Un informe del Observatorio de la Deuda Social de la UCA analiza las privaciones multidimensionales y la efectividad de los planes sociales.

El Observatorio de la Deuda Social Argentina (ODSA) de la Universidad Católica Argentina (UCA) presentó un estudio centrado en la evolución de la pobreza infantil en el país durante el período 2018-2026. El documento combina datos de la Encuesta Permanente de Hogares (EPH) del INDEC con mediciones multidimensionales de la Encuesta de la Deuda Social. Los resultados revelan que el 42,5% de los niños, niñas y adolescentes vive en la pobreza y un 9,5% se encuentra en situación de indigencia.
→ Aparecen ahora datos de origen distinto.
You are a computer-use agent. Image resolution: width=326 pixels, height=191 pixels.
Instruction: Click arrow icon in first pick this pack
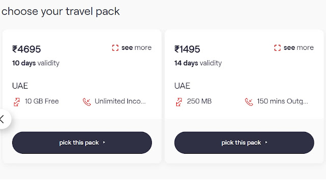click(x=104, y=143)
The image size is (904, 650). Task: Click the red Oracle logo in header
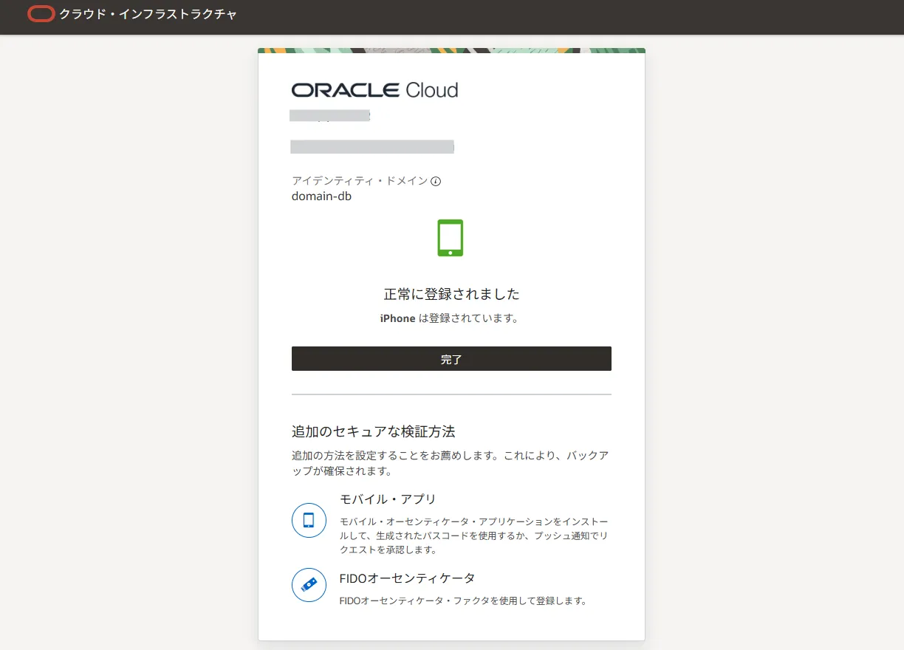point(41,14)
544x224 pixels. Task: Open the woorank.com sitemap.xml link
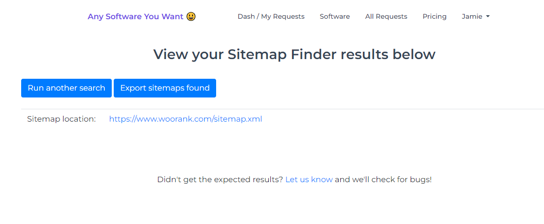pyautogui.click(x=186, y=119)
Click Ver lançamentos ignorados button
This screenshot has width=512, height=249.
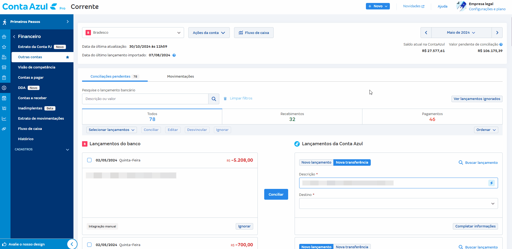point(476,99)
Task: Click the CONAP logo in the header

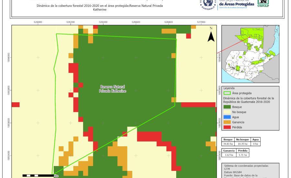Action: (263, 3)

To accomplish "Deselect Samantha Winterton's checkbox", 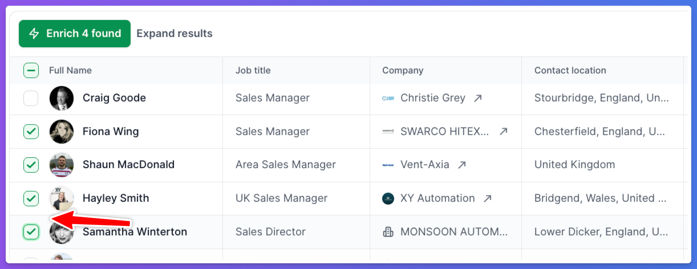I will click(x=31, y=232).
Aunque las cifras actuales reflejan una disminución en comparación con el pico máximo histórico alcanzado en 2024, cuando la pobreza infantil escaló al 70,4%, los indicadores continúan en niveles equivalentes a los registrados en 2018. Por su parte, la indigencia mantiene valores cercanos a los medidos en 2019. El informe concluye que la población infantil registra la tasa de incidencia de pobreza más elevada de todo el entramado social.

Dentro del análisis multidimensional, el trabajo hace hincapié en privaciones materiales que trascienden la mera medición monetaria. Entre ellas, destaca que en cuatro de cada diez hogares los padres manifiestan la imposibilidad de comprar ropa o calzado para sus hijos. La investigadora Ianina Tuñón explicó que el acceso a la vestimenta influye en la construcción de la identidad, la seguridad y la integración entre pares.
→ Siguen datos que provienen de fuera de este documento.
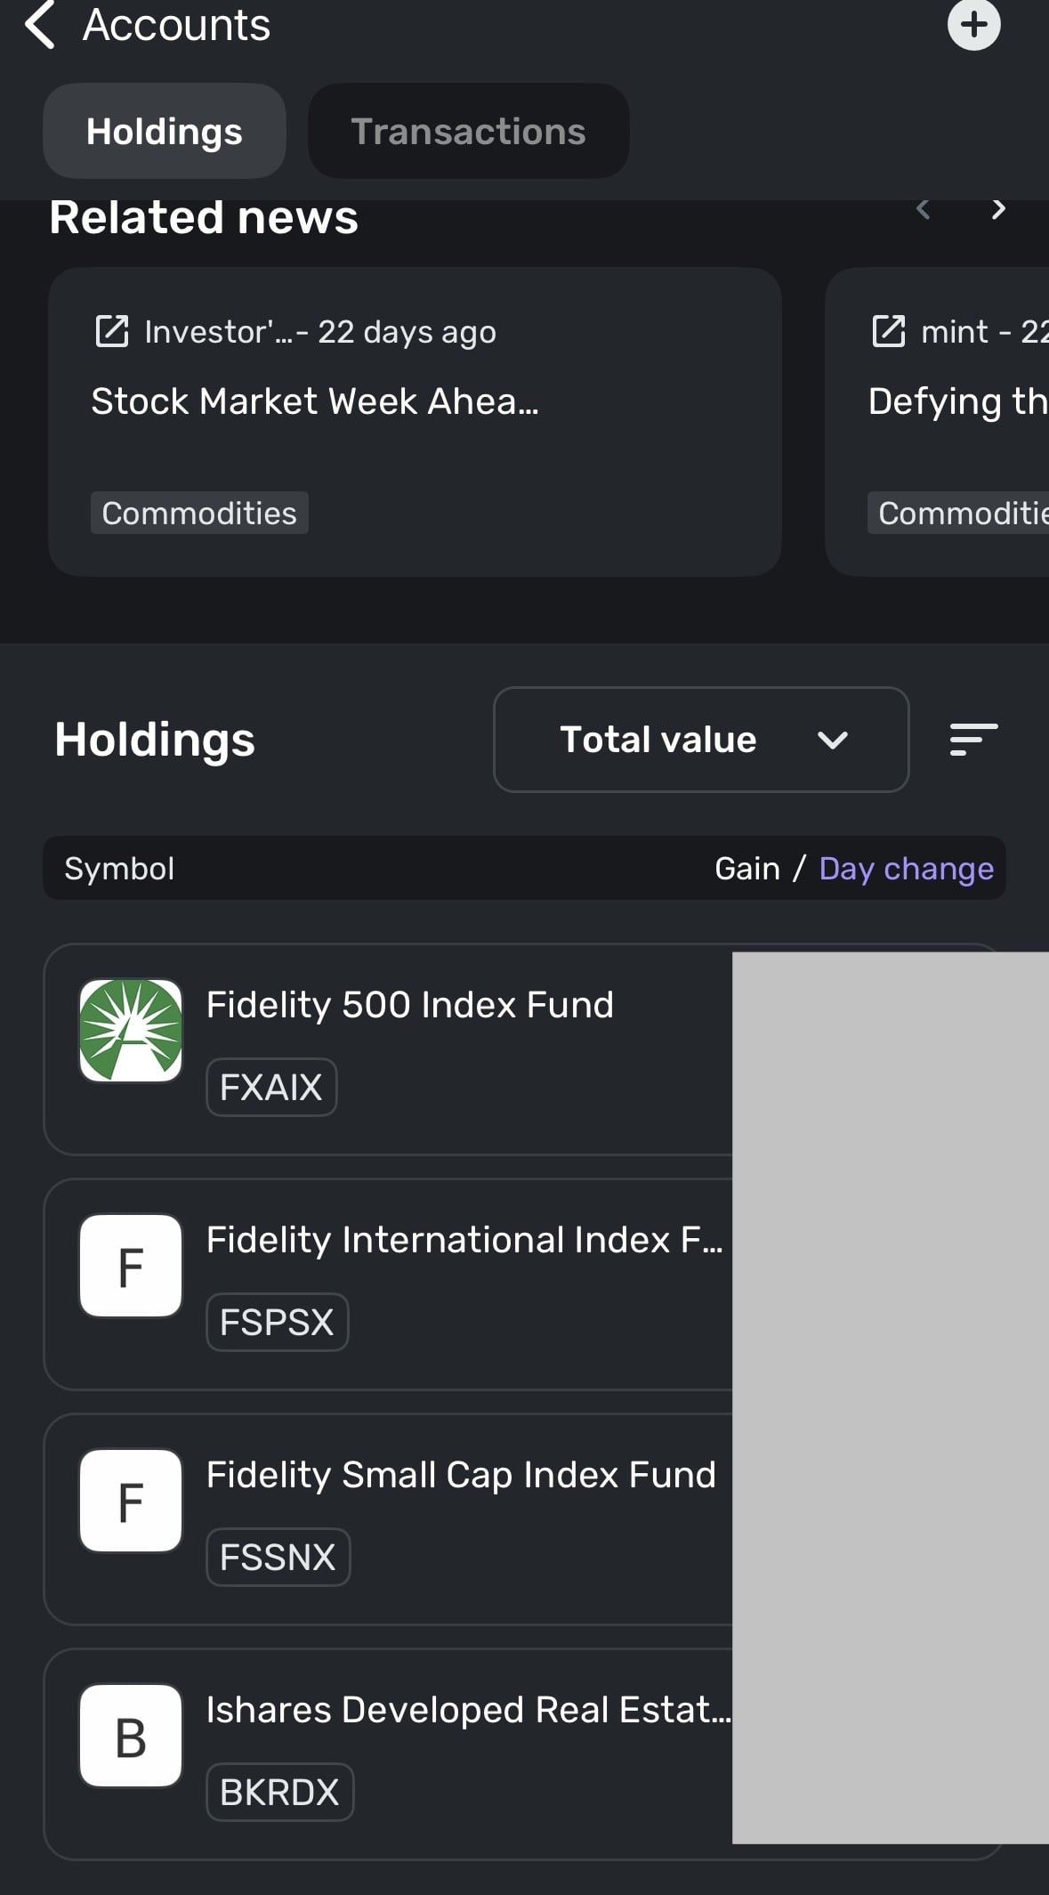This screenshot has width=1049, height=1895.
Task: Toggle to Day change view
Action: [x=906, y=869]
La investigación también evaluó el rol que desempeñan la Asignación Universal por Hijo (AUH) y la Tarjeta Alimentar en el sostenimiento de los ingresos familiares. De acuerdo con el relevamiento, sin estas transferencias estatales la indigencia infantil se elevaría del 9,5% al 16,4%. El alcance de los programas sociales resulta decisivo para frenar la indigencia, pero posee una capacidad reducida para disminuir la pobreza general.

En el plano psicosocial y pedagógico, el estudio identificó problemáticas asociadas al entorno socioeconómico de los menores. El cuatro por ciento de las familias reconoce que los niños atraviesan dificultades de aprendizaje y desmotivación para asistir a la escuela, mientras que un 20% padece barreras para entablar amistades. Las dificultades para vincularse e integrarse a grupos escolarizados se vinculan directamente con la escasez de recursos materiales.

Especialistas del ODSA enfatizan que atravesar privaciones severas durante la infancia genera consecuencias duraderas. Durante el proceso de desarrollo físico, cognitivo y social, los daños causados por la pobreza crónica resultan complejos de revertir en etapas posteriores de la vida. Las carencias no compensadas en la niñez dejan secuelas en las posibilidades de desarrollo futuro.

El panorama evidencia que la vulnerabilidad infantil requiere políticas integrales de empleo e ingresos. La mejora de los indicadores depende no solo de la asistencia económica directa, sino del fortalecimiento del poder adquisitivo de las familias y el acceso equitativo a bienes esenciales en todo el territorio nacional. Las brechas sociales persistentes desafían la eficacia de las medidas de protección y contención aplicadas.